– Гольвей, что с вами? Вы бледны как полотно. Что случилось?
– О! – воскликнул перепуганный юноша. – Я видел страшные вещи. В старой хижине, там, на берегу реки…
– Ну, что же? Что там такое? – посыпались на него вопросы.
– Подождите, дайте немножко вздохнуть, я совсем запыхался от бега. Там… в покинутой хижине… я видел… О, даже при одном воспоминании я содрогаюсь от страха… я видел труп индианки…
– Как? Что? – раздались возгласы. – Алапаги, жены Ассовума? Не может быть! Это ужасно!
Все были поражены этим страшным известием. У всякого невольно являлся вопрос, кому и зачем понадобилось убивать ни в чем не повинную женщину.
– Да рассказывайте же скорее, в каком положении вы ее нашли? Кто ее убийца? Как это все случилось?
– Я ничего не знаю, – отвечал Гольвей, – я бежал сюда, как сумасшедший, затратив на дорогу каких-нибудь полчаса. От страха у меня точно крылья выросли.

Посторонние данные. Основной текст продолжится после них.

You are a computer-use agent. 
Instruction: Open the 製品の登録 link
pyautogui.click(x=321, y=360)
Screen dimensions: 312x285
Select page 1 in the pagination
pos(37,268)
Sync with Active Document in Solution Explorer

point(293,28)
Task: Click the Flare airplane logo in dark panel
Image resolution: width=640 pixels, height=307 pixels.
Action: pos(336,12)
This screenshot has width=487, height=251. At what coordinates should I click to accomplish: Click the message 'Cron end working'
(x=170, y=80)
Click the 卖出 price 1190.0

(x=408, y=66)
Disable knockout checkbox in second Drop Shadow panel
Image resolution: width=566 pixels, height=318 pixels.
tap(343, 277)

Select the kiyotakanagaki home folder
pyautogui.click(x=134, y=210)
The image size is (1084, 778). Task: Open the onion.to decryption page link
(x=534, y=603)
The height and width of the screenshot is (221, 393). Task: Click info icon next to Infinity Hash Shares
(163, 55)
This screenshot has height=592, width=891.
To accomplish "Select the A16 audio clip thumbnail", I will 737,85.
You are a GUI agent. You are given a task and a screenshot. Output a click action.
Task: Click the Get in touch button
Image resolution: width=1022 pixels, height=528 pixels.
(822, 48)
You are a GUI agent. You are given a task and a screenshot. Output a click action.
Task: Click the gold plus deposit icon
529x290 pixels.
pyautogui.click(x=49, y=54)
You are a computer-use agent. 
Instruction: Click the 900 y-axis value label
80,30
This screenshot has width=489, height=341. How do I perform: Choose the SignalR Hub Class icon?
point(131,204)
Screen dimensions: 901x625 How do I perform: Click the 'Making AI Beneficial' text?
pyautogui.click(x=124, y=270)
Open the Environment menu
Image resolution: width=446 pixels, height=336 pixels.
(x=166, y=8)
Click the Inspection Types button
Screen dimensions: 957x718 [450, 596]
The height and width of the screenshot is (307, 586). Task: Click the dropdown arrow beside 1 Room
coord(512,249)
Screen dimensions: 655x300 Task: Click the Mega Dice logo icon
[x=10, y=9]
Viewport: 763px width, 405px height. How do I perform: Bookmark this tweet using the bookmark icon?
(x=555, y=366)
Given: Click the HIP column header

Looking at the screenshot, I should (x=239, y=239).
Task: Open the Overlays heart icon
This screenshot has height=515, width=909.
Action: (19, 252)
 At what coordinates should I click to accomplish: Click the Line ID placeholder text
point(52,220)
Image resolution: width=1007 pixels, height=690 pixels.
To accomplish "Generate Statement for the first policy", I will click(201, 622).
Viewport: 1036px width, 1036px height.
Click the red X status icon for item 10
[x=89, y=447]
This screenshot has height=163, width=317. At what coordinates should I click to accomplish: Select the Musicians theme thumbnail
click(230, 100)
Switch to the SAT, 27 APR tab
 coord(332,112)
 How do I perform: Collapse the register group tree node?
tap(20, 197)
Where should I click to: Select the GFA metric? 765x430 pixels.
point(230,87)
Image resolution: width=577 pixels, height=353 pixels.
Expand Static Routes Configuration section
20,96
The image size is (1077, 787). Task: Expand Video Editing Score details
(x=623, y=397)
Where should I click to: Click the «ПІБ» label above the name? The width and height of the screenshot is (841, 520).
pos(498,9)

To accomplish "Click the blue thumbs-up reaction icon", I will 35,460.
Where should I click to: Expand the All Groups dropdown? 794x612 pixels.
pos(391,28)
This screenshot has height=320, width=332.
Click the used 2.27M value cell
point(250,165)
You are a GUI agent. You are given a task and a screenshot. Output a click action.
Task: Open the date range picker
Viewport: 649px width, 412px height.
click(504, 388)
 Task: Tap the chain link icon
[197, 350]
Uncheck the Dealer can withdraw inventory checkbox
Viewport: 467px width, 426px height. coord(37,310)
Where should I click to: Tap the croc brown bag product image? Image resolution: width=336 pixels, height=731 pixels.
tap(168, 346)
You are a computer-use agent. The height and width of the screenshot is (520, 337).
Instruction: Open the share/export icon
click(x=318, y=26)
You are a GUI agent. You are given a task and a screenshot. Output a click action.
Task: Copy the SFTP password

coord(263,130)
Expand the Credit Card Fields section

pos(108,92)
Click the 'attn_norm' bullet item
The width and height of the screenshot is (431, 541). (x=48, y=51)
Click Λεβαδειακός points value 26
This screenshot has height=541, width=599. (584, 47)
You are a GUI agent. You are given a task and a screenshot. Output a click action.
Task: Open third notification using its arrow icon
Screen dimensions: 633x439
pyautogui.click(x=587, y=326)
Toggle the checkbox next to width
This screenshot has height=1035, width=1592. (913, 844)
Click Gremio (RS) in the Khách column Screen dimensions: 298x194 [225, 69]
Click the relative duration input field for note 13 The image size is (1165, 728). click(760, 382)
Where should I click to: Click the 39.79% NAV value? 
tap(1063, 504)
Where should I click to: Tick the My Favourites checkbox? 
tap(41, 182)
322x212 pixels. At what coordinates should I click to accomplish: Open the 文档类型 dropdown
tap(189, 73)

– Ну-ну, передохните и рассказывайте.
– Так слушайте, – сказал, отдышавшись немного Гольвей. – Вчера я охотился в лесу недалеко от реки, но замешкался и остановился на ночлег в камышах, у берега. Вы знаете, что я не из трусливого десятка, и не раз проводил ночь под открытым небом. Вчера же мною овладел какой-то непонятный страх, я развел большой костер. Однако все было спокойно, лишь собака принималась несколько раз лаять. Что касается меня, то мне только однажды послышалось фырканье лошади. Под утро я отправился отыскивать челнок, который мне обещал дать Госвел. Но долго не мог его найти. Напрасно я осматривал все заливчики и бухты реки, – так и не нашел ничего, кроме повешенного на суку дерева платка, в котором была завязана провизия, забытая, вероятно, каким-нибудь охотником. После тщетных поисков я решил подняться по реке мили на две, где, как я знал, находилась другая лодка. После получаса ходьбы я заметил большую стаю коршунов, сидевших на деревьях. Заинтересованный, я остановился, высматривая, зачем они здесь расселись. По моим предположениям, неподалеку где-нибудь медведь растерзал пекари, так как я встретил поблизости медвежьи следы. Подойдя ближе, я увидел хижину и вошел в нее. Великий боже, что за картина представилась моим глазам! Как одержимый, я бросился на ближайшую ферму, узнал, что все собрались здесь на проповедь.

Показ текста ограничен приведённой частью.